Ivan, Sasha ed altri due soldati ci accompagnano verso un posto d’osservazione lungo il fronte.  Appena oltre i piloni dell’autostrada il grigiore di pioggia e foschia lascia intravvedere le postazioni disegnate tutt’intorno al centro della cittadina e, più a nord, alla fabbrica Avdeyevskiy, un gigantesco complesso industriale da cui usciva, prima della guerra, buona parte del carbon coke consumato dalle industrie metallurgiche europee.

Le centinaia di granate cadute sull’abitato e sugli insediamenti industriali circostanti hanno trasformato Avdiivka in uno spettrale groviera molto simile a quello già visto a Mariupol durante l’assedio all’acciaieria Azov. Impossibile riprendere immagini di postazioni, mezzi o armi pesanti: rigidissime restrizioni poste per impedire al nemico la geolocalizzazione delle posizioni tenute dai russi.

“Vedi – mi spiega Ivan – in tutti questi anni gli ucraini hanno costruito decine di passaggi collegando la zona sotterranea della fabbrica di carbon coke con gli altri impianti. Per questo i nostri colpi d’artiglieria non fanno molto effetto”.

 

Gli obiettivi di Mosca

Intorno la roccaforte sotterranea si stende uno scenario apocalittico non molto diverso da quello di Bakhmut. In effetti, per quanto l’assedio condotto dai combattenti del Gruppo Wagner 90 chilometri più a nord abbia mediaticamente oscurato gli altri fronti, Avdiivka resta un punto cruciale dell’offensiva lanciata dall’esercito russo a partire da fine gennaio. Qui Mosca e i suoi alleati puntano soprattutto ad allontanare le linee ucraine dal centro abitato di Donetsk.

OBIETTIVO DEL COMPITO: Continua il brano sul fronte di Avdiivka, riprendendo subito dopo la sua ultima frase.

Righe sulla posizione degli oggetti
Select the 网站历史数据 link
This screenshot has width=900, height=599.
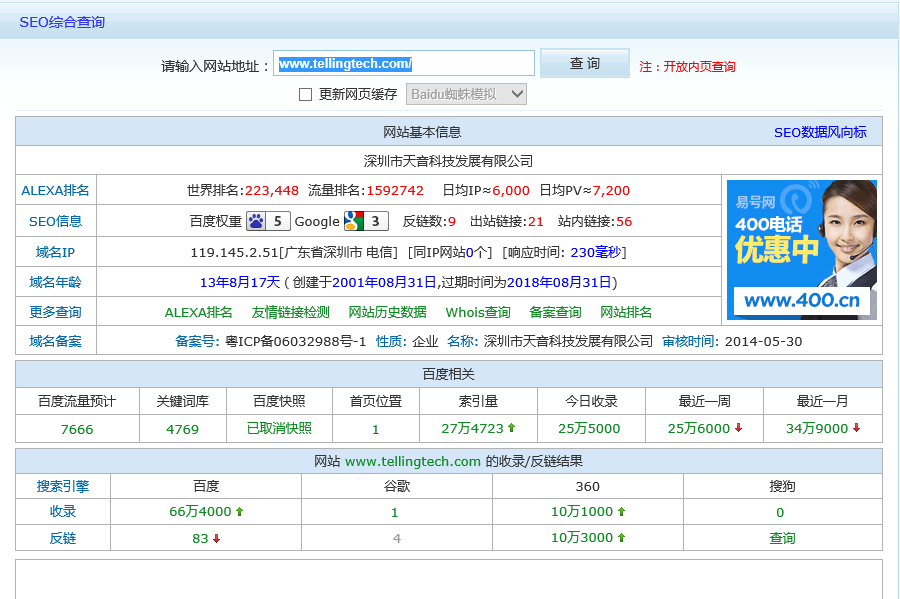387,312
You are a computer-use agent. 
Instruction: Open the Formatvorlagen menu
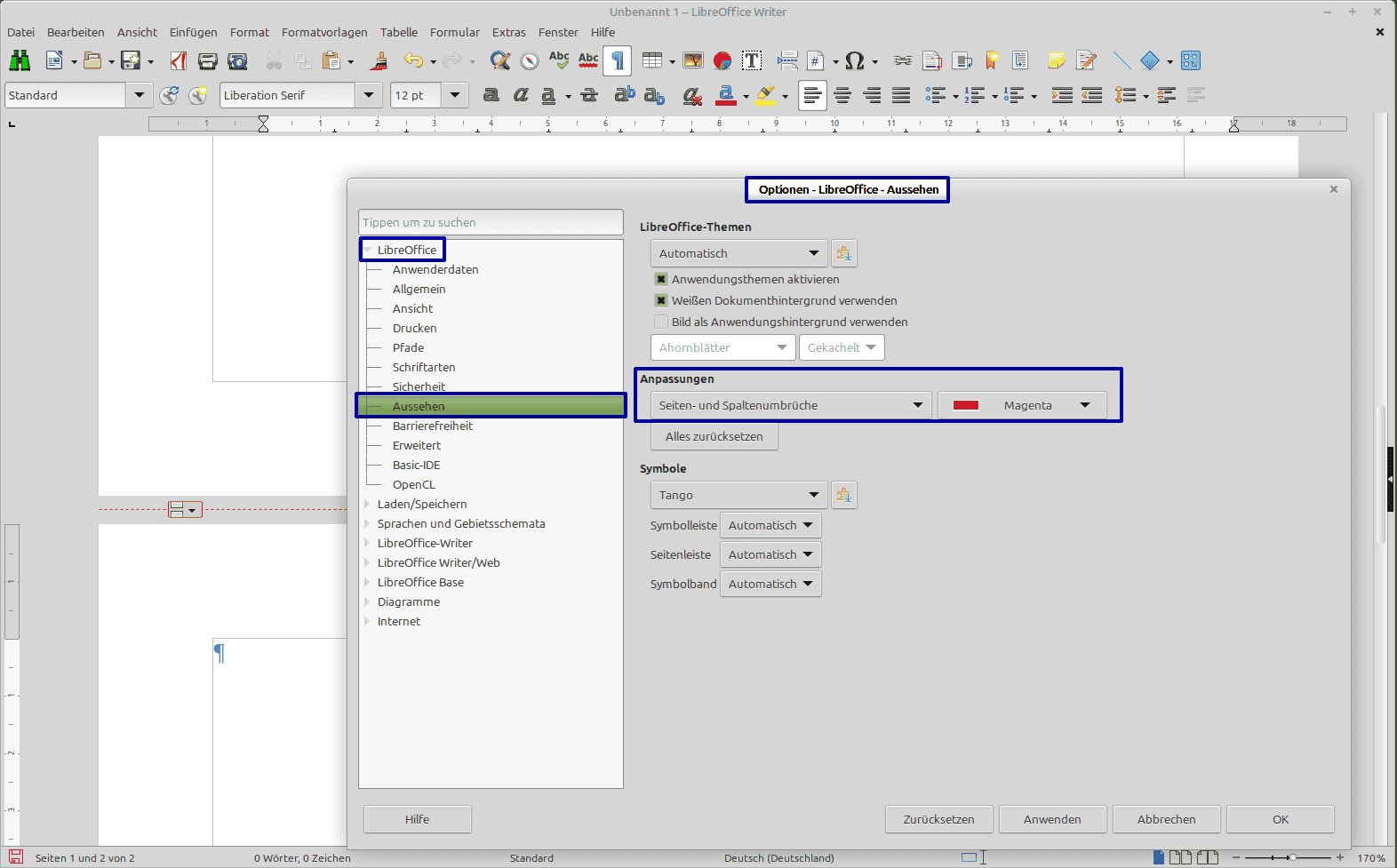point(324,32)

RISPOSTA AL COMPITO:
Un obbiettivo essenziale per far capire agli abitanti del capoluogo   che la Russia è decisa a garantire la sicurezza di tutti i territori annessi a fine settembre. Più a nord l’offensiva punta, invece, a chiudere in una morsa i territori della regione del Donetsk ancora nelle mani dell’esercito ucraino. Bakhmut (dove in queste ore anche il centro della città sembra essere  caduto in mano ai russi a quanto rivelato dal Gruppo Wagner) è il fulcro di un’operazione ben più ampia che si snoda dall’asse settentrionale di Svatovo e Kreminna, a nord di Lysychansk, scende verso Marinka a sud di Donetsk e si chiude – 260 chilometri più sotto – sul versante meridionale di Vuhledar.

La grande sacca che inizia prender forma – da Svatovo a nord e Vuhledar a sud – è studiata per chiudersi a ovest di Bakhmut inglobando Kramatorsk e Slovyansk, ovvero gli ultimi territori del Donetsk ancora sotto il controllo di Kiev. Ovviamente il successo dei piani di Mosca – come risulta evidente anche qui ad Avdiivk – è seriamente compromesso dalla lentezza delle avanzate frenate su questo fronte, come su quello di Bakhmut, dall’accanita resistenza dell’esercito ucraino.

Un esercito che oltre a difendere postazioni fisse può contare sull’intelligence messagli a disposizione dalla Nato, sulle forniture di armi occidentali e sulle direttive dei comandi atlantici sempre pronti a garantire una consulenza strategica o tattica.

La trasformazione del conflitto in un’interminabile guerra d’attrito ha sicuramente prodotto enormi vuoti nelle file di entrambi gli schieramenti come dimostrano le cataste di bare viste da chi scrive dentro e fuori l’obitorio dell’ospedale di Lugansk.

Avdiivka è un altro punto caldo di questa carneficina. Nove anni di guerra hanno trasformato la cittadina, abitata a suo tempo da trentamila abitanti, in una distesa di rovine. A fine marzo tra quelle macerie sopravvivevano, secondo le notizie rimbalzate sui canali ucraini di Telegram, qualche centinaio di abitanti, in gran parte anziani, e un paio di famiglie con cinque bambini.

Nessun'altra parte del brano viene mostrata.